Audio quality:
In the real world, we make stuff out of real-world parts (building blocks like transistors or even vacuum tubes have nonlinear electrical characteristics; other parts do too to some extent) and have to deal with things like thermal noise; it's impossible to build an amplifier or anything with ideal properties. You can't have 0 noise, 0 distortion, perfectly flat frequency and phase response, and more. You proposed something that just multiplies the input—that doesn't happen. However, people can use a wide variety of techniques to make that very close to a reality. How close? This is a matter of contention with audiophiles (in my opinion, without much merit), though for many other purposes and electronics applications, there are not the same kind of objections.
Some designers, constrained or motivated by cost, size, weight, ideals / philosophy, or goals, do not intend to get it as close as possible. There are a number of reasons why some amps (less commonly and significantly, for DACs) may sound different from one another, when driving certain headphones or IEMs.
Ex1) have a noisy amp and sensitive IEMs, you can hear the background noise.
Ex2) amp has high output impedance and headphones have impedance varying with frequency -> the amp no longer can be considered like an ideal voltage source because it is dividing the output voltage among its own output impedance and the headphones, resulting in an effective frequency response shift for the headphones.
As for some of the descriptions of sound for some of these devices? Listening impressions are valuable, but take everything with a grain of salt, especially if the listener knows what they're listening to. Often times, the perceived difference in amps is more a result of a difference in expectations or the way one is listening (or order effects, or many other factors) rather than the difference in signal produced.
Audio device size:
For desktop audio, the size of the enclosure may be significantly larger than that of the electronics.

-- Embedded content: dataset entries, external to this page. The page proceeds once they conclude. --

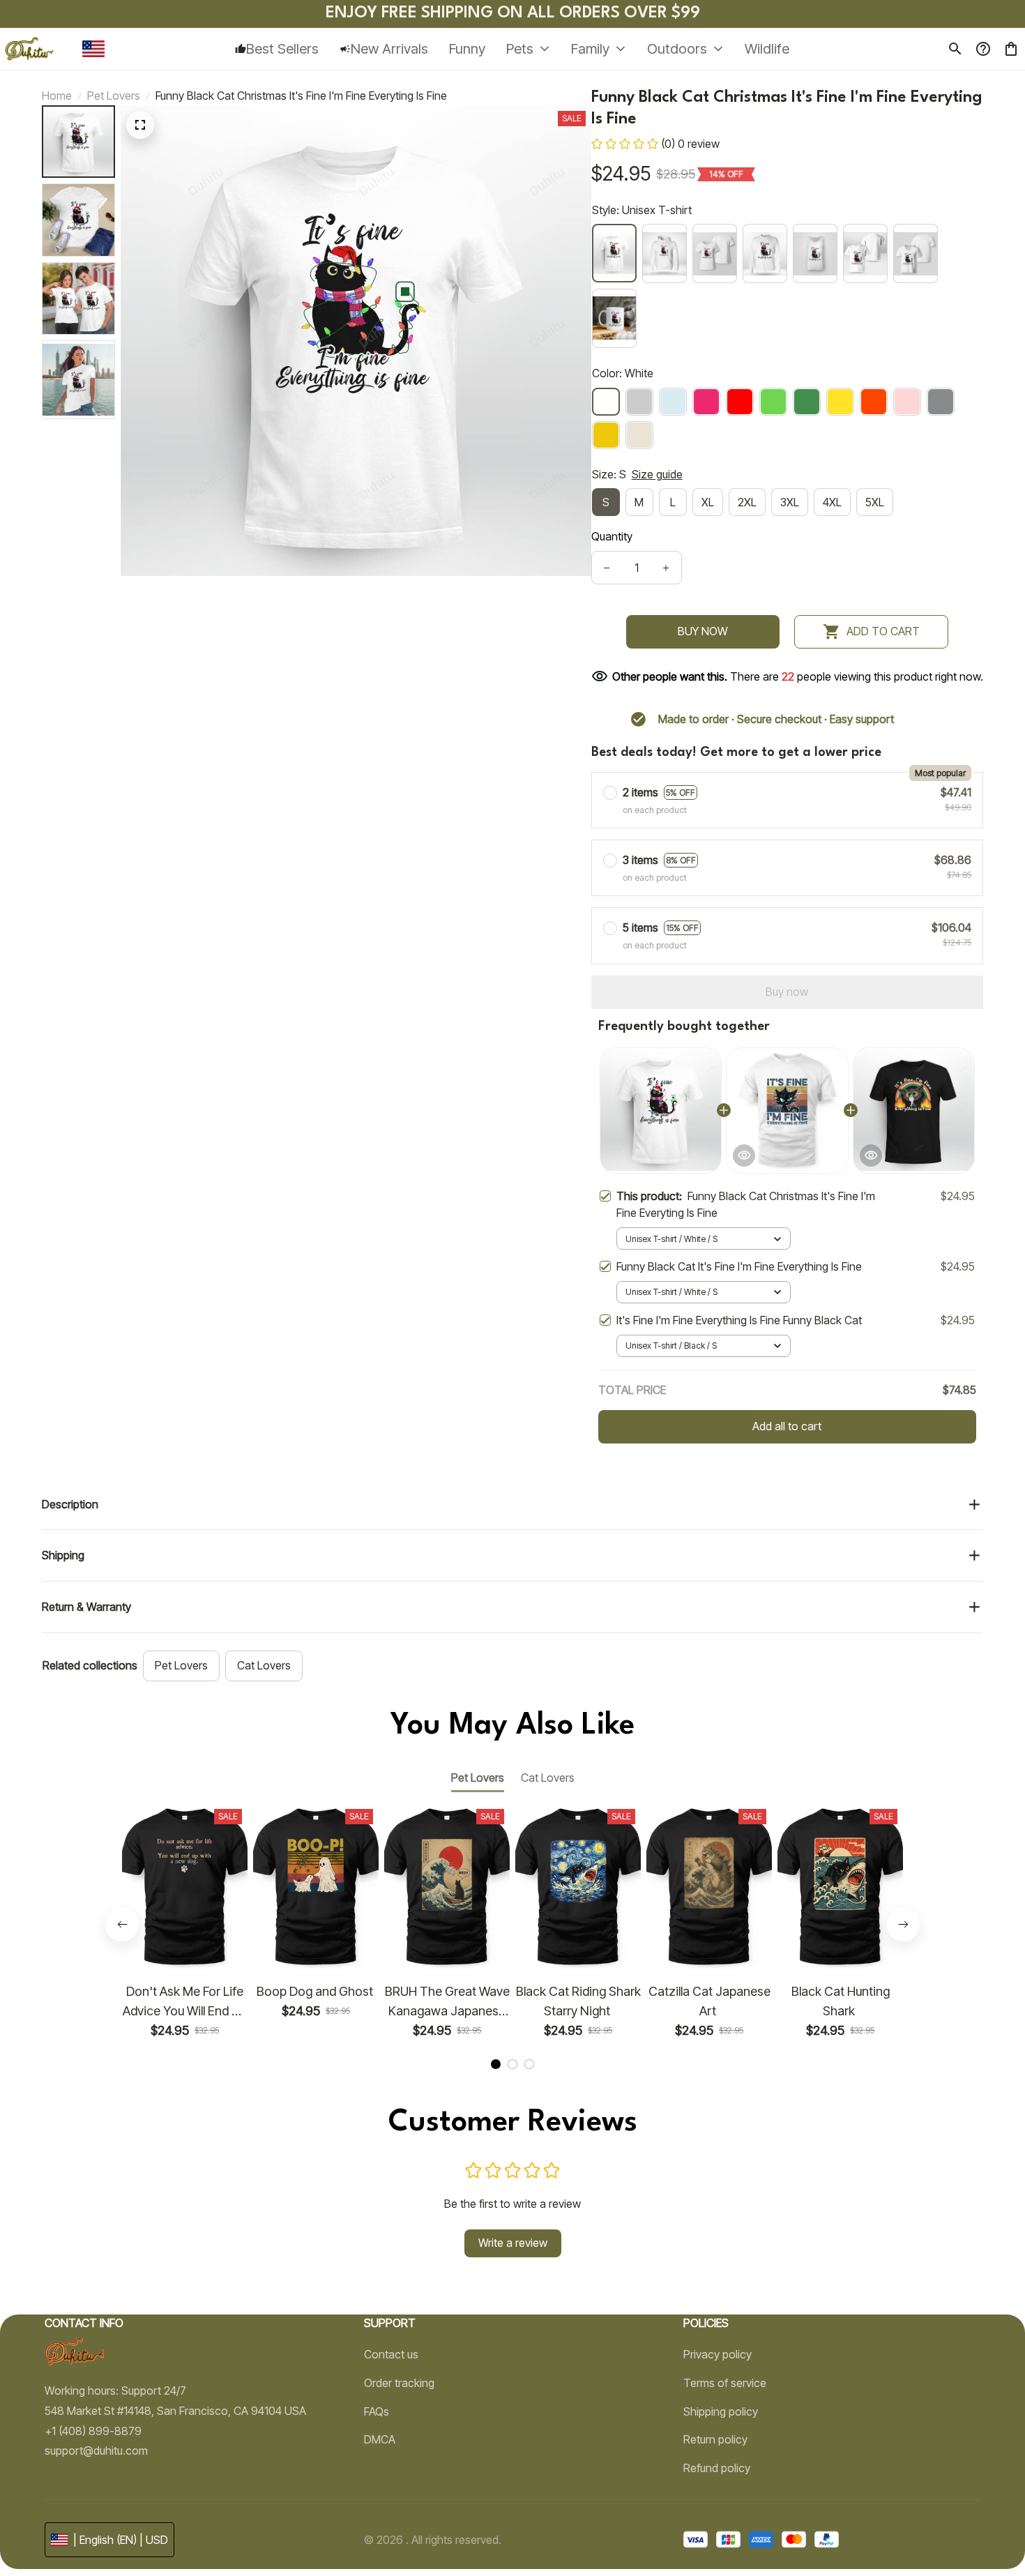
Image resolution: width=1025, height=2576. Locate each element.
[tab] (496, 2064)
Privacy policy (717, 2354)
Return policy (715, 2439)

Often times, the jacks (the internal part you don't see) and thickness of the enclosure may be larger than you realize. The size is often dictated by usability and visual impression / handling points of view, rather than by the electronics. That said, there are some factors based on the electronics, detailed in the rest of this section. What takes up a lot of space are transformers, if one wants to do a linear internal power supply. The higher the power consumed by the device, the larger the transformers need to be. Likewise, the size of the capacitors needs to be larger as well. For amplifiers, some devices are a lot more powerful than others, and some are a lot less efficient than others, so more waste heat is produced. Class A amplifier operation is less efficient but has lower distortion to begin with, so don't consider low efficiency a bad thing (aside from using more power, arguably unnecessarily). Whenever there is relatively high power consumption, it is almost all going to waste heat, so space for heatsinks to dissipate the heat is necessary. Often times, the chassis itself is used as a heatsink. Also, keep in mind that high temperatures are bad for the longevity of components, so for example, a larger design might be a good idea to physically separate hot components from temperature-sensitive capacitors. At least, that would be a good practice for long-term reliability over many years. Through-hole components on a PCB take more space than small surface-mount components; the surface-mount components can be automatically soldered into place by machine.
Ex3) ODAC filters and regulates USB power, so it doesn't need transformers, and power consumption well under 1W so power circuitry can be miniscule; components are small and surface mount; only USB input and only one output, so little space required by jacks.
Ex4) E6 has low power consumption, high efficiency, low output power levels. It runs off a small battery and uses a low-power, highly integrated output chip which does amplification, volume control, and negative power supply rail generation all by itself. Compare this with the much more powerful and less efficient Lyr, which needs much larger components. It's possible to have a much more efficient design than the Lyr with similar output levels, but that's not their priority.
Audio device cost:
High costs mostly come from the relatively low volume of production—not many units are sold. Manufacturing costs can be high, even if the cost of materials is relatively low. In many designs, the cost of the chassis is higher than that of the electronics. The rest of the cost goes to profits and to pay for the R&D.